--- BRIEF ---
Type out the complete listing below word for word, without its pictures.

--- PROVIDED INFORMATION ---

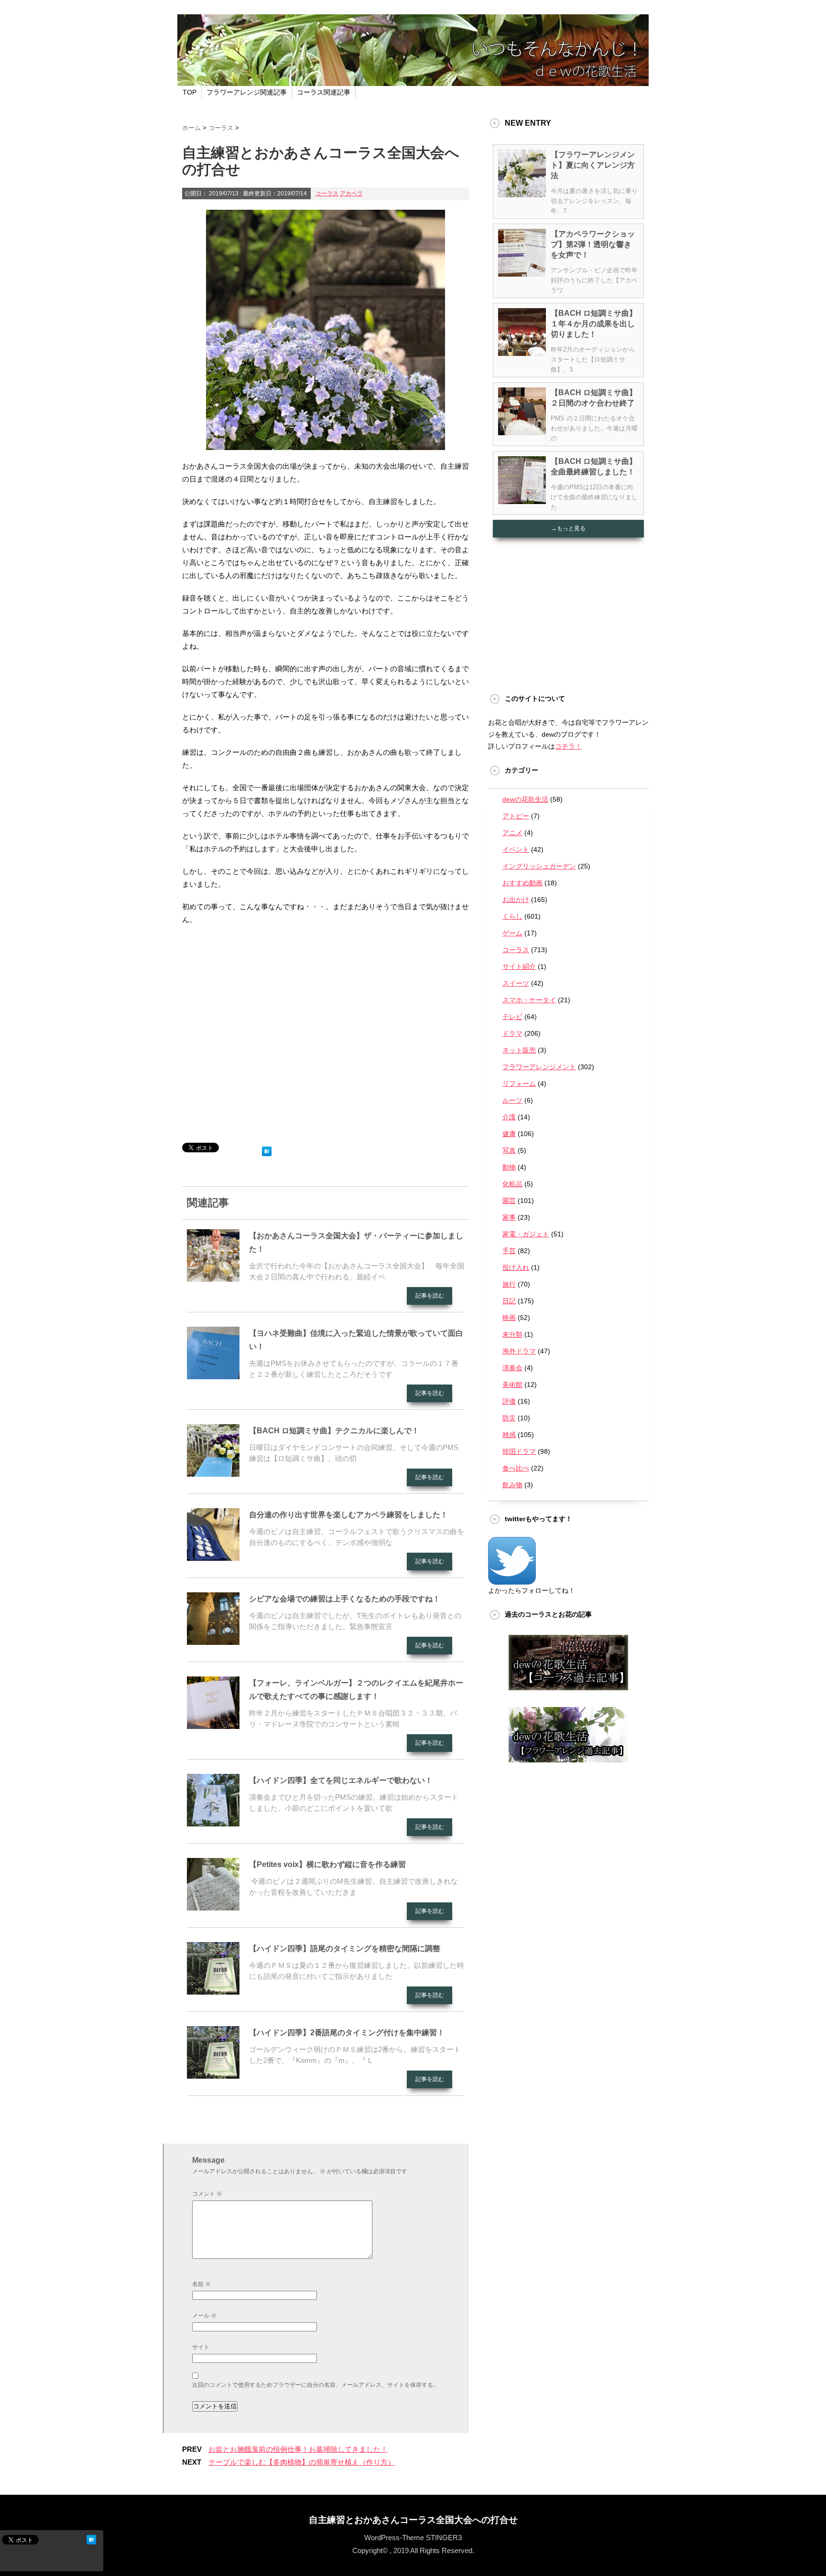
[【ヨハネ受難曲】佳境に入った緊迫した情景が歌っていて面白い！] (213, 1375)
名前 (201, 2284)
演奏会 (512, 1368)
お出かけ (515, 899)
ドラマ (512, 1033)
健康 (509, 1134)
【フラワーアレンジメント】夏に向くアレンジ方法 (593, 165)
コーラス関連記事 (323, 92)
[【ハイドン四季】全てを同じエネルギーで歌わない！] (213, 1822)
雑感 (509, 1434)
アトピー (515, 816)
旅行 (509, 1284)
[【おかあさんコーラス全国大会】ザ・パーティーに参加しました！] (213, 1278)
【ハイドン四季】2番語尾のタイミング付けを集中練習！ (347, 2033)
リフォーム (519, 1083)
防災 (509, 1418)
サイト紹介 (519, 966)
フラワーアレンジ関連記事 (246, 92)
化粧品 (512, 1184)
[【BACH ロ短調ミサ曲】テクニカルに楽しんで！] (213, 1473)
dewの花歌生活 (525, 799)
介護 (509, 1117)
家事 (509, 1217)
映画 (509, 1317)
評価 (509, 1401)
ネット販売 (519, 1050)
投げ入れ (515, 1267)
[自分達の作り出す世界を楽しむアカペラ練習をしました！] (213, 1557)
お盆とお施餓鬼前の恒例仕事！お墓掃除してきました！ (298, 2449)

--- EXPECTED OUTPUT ---
[【ヨハネ受難曲】佳境に入った緊迫した情景が歌っていて面白い！] (213, 1375)
名前 (201, 2284)
演奏会 (512, 1368)
お出かけ (515, 899)
ドラマ (512, 1033)
健康 (509, 1134)
【フラワーアレンジメント】夏に向くアレンジ方法 (593, 165)
コーラス関連記事 (323, 92)
[【ハイドン四季】全てを同じエネルギーで歌わない！] (213, 1822)
雑感 (509, 1434)
アトピー (515, 816)
旅行 (509, 1284)
[【おかあさんコーラス全国大会】ザ・パーティーに参加しました！] (213, 1278)
【ハイドン四季】2番語尾のタイミング付けを集中練習！ (347, 2033)
リフォーム (519, 1083)
防災 (509, 1418)
サイト紹介 (519, 966)
フラワーアレンジ関連記事 (246, 92)
化粧品 (512, 1184)
[【BACH ロ短調ミサ曲】テクニカルに楽しんで！] (213, 1473)
dewの花歌生活 (525, 799)
介護 (509, 1117)
家事 (509, 1217)
映画 (509, 1317)
評価 (509, 1401)
ネット販売 (519, 1050)
投げ入れ (515, 1267)
[自分達の作り出す世界を楽しむアカペラ練習をしました！] (213, 1557)
お盆とお施餓鬼前の恒例仕事！お墓掃除してきました！ (298, 2449)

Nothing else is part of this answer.